ASSIGNMENT — Count every line below that holds the word "agent", and give the number with no other words.

GIVEN INFORMATION —
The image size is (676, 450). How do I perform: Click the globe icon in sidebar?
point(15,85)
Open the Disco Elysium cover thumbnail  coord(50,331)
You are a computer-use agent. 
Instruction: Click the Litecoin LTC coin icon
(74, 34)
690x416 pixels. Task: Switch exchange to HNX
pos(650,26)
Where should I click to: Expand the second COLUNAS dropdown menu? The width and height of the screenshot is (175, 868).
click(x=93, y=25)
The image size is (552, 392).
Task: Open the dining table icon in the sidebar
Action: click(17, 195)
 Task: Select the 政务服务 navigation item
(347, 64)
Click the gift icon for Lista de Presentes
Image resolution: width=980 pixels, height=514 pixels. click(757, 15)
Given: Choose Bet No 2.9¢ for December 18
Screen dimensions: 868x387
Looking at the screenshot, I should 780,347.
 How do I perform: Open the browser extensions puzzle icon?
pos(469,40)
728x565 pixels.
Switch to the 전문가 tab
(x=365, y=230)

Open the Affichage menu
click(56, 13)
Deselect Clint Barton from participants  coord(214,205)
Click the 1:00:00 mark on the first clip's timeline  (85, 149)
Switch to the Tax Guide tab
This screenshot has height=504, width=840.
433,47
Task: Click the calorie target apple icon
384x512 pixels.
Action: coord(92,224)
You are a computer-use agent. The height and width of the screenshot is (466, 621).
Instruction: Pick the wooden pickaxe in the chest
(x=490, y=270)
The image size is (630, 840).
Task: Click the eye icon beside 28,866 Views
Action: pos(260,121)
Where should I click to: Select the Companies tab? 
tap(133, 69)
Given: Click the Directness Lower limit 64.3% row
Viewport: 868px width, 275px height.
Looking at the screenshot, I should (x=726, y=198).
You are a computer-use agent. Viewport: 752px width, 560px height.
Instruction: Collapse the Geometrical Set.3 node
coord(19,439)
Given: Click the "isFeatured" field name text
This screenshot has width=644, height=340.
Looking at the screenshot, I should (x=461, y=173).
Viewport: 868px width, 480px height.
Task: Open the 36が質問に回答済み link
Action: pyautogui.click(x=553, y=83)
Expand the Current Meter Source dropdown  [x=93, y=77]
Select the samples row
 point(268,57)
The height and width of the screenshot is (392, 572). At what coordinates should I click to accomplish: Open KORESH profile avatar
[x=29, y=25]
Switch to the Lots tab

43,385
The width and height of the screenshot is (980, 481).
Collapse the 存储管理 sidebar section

ANSWER TO THIS EXERCISE — 3